Preston Williams
Reporter

Mountain View girls’ Ben Sargent addresses, coaches team following loss of child

The Ohio State lanyard dangled out the right pocket of his slacks, his water bottle was within reach and his players were hustling on their home floor at his vocal directive.

On the surface, it looked like just another game for Mountain View girls’ basketball Coach Ben Sargent last week. It was anything but. He coached on Valentine’s Day with a broken heart.

Three days prior, Sargent and wife Allison, both Stafford County elementary school physical education teachers, had lost a newborn daughter. The coach had been away from his team during that troubled time and returned to guide the Wildcats that night against Stafford only at his wife’s urging.

Defaulting into “Coach Ben” mode and working with other people’s daughters might help take his mind off the loss of his own, at least for a couple of hours.

The teams and spectators mourned the 14-hour life of Eleanor Renee Sargent during a moment of silence before a game that the coach acknowledged later he was not sure he was going to be able to get through given his emotional state.

“It became real,” senior guard Laquetta Hairston said of hearing the baby’s name announced to a hushed gymnasium. “It really touched everybody. We appreciate life so much more. That’s what we’re dedicating our season to now, that family.

Said Sargent through blinking eyes after the game: “At least we got to spend a little time with her before we had to let her go. The moment of silence before the game meant a lot to me, just to have her recognized that she was part of us.”

The ordeal started on the bench during a game the previous Friday, when Sargent kept stealing glances into the bleachers looking for Allison. She never showed up at the game after a doctor’s appointment to determine the cause of the swelling in her legs and feet.

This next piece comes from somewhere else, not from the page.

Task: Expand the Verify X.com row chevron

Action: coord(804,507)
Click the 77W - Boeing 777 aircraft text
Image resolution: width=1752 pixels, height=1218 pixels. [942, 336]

Family members told Sargent after the game that she had been hospitalized.

Not due until April, the baby had to be delivered immediately because of fluid buildup around organs, perhaps because of a virus, which restricted the flow of oxygen and also threatened to endanger Allison.

Eleanor died at Children’s Hospital that Saturday night. As of Thursday, Sargent still had not removed his hospital bracelet, refusing to surrender to the finality of it all. The ID scraped against his dry-erase board during timeouts.

In understated fashion, Sargent addressed his family situation with his players before the game by referencing the adversity and telling them that how you handle it indicates a lot about what kind of person you are. He said he was going to lean on them to help pull him and his family through.

“When he mentioned that, it hit most of us hard, like almost we were in tears talking about it,” junior guard Chelsea Keyser said. “Most of us cried after the game. I know I did.

The Wildcats, who frequently visit the Sargent home, usually for meals and their coach’s chocolate chip cookies, knew this wasn’t down-eight-with-three-minutes-to-play adversity. This wasn’t star-player-in-foul-trouble adversity. This was about as real as it gets.

Janelle, 5, and Lucy, 2, would not be welcoming the sister they had been giddily anticipating. That hit Sargent’s 13 honorary daughters hard.

“He’s loving,” said Hairston, the only returning starter on a team that surprisingly stitched together a 19-win season. “To us, he’s like a second father. For him to lose a kid, that’s so much love that he can’t give out.”

Mountain View rallied during that Valentine’s Day game but lost to Stafford. The Wildcats won a consolation game two days later to earn a Northwest Region tournament berth. They fell Saturday night at Battlefield in a first-round game, ending their season.

No matter how many playoff wins they had been able to reel off, the Wildcats would have associated their 2011-12 postseason with a sense of loss. That of their coach’s newborn baby, and a piece of their own waning childhoods.